Journal 1970 1986 d’André Tarkovski

Le 16 février prochain paraîtra Journal 1970-1986 d’André Tarkovski (avec la collaboration de Charles H. de Brantes) aux éditions Philippe Rey.

Cet ouvrage autobiographique nous invite à revivre les seize dernières années passionnantes de la vie du cinéaste russe.
Andreï Tarkovski, né en 1932 et mort en 1986, est l’un des plus grands réalisateurs russes. Ses films (Andreï Roublev, Le Miroir, Stalker, Le Sacrifice, notamment) comptent parmi les plus importants de l’histoire du cinéma. Parmi ses ouvrages : Le Temps scellé (2014), Lumière instantanée (2004) et Récits de jeunesse (2004) chez Philippe Rey.
Quand Andreï Tarkovski commence, en avril 1970, à tenir le journal qui accompagnera les seize dernières années de sa vie, il a tout juste 38 ans, sa femme attend un enfant. Le cinéaste vient d’acheter une maison à la campagne et son film autobiographique, Le Miroir, est en germe dans son esprit. Derrière lui, un Lion d’or à Venise pour L’Enfance d’Ivan, et un monument, Andreï Roublev.
Il ne cesse dès lors d’y consigner ses lectures et ses réflexions, les aléas de ses productions, les espoirs et les difficultés de son travail, la sortie de ses films dans ce qui s’appelle encore l’Union soviétique. Au cours des années 1980, ce journal devient un « journal d’exil ». Tarkovski tourne en Italie Nostalghia, en Suède Le Sacrifice, et c’est à Paris qu’il meurt d’un cancer en 1986, à l’âge de 54 ans.
Revivre cette vie, au jour le jour, est une expérience passionnante : on y retrouve, dans toute leur concision et leur naturel, les intuitions qui font de ce cinéaste l’un des très rares artistes-philosophes de notre époque. La publication de ce livre-boussole montre à quel point l’œuvre de Tarkovski reste inachevée et ouverte.

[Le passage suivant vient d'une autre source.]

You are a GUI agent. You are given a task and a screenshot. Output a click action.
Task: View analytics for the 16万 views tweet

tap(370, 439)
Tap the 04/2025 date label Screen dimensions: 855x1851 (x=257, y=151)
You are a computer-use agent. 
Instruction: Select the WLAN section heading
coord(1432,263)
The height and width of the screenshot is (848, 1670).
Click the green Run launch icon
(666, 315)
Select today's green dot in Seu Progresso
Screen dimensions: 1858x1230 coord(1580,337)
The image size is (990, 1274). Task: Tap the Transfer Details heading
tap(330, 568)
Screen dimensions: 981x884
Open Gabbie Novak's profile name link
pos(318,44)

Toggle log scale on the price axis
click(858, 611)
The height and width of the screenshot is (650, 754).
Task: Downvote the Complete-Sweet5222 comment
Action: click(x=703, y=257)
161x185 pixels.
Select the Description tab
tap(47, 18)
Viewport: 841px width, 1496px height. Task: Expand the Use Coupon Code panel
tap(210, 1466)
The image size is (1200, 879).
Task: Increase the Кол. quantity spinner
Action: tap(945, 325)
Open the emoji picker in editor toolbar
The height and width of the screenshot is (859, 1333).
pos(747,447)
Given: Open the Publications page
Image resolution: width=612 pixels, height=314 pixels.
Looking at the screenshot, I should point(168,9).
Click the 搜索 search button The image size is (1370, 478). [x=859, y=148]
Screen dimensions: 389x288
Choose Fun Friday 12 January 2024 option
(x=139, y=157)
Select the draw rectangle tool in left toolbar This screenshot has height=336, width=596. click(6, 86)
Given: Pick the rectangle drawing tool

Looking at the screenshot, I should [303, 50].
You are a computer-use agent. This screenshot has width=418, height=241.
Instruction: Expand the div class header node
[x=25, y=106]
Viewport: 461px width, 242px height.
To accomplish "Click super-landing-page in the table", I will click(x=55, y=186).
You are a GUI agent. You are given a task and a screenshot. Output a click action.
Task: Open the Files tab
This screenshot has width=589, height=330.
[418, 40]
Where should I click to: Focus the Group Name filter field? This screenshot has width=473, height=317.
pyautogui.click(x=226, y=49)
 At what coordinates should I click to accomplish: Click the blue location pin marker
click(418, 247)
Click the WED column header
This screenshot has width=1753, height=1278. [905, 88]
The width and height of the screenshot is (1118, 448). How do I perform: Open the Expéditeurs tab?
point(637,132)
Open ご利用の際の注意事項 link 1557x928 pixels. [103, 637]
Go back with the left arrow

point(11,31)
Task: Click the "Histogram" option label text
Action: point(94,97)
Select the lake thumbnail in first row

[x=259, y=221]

Ce parcours tourmenté d’un artiste en quête de sa liberté est un bouleversant éloge de la vie, porté par un inusable espoir.
Deux précédentes éditions du Journal sont parues en 1993 et 2004 aux Cahiers du cinéma. Cette nouvelle édition contient des inédits et rétablit des erreurs d’attribution des premières parutions. Elle est en cela l’édition définitive.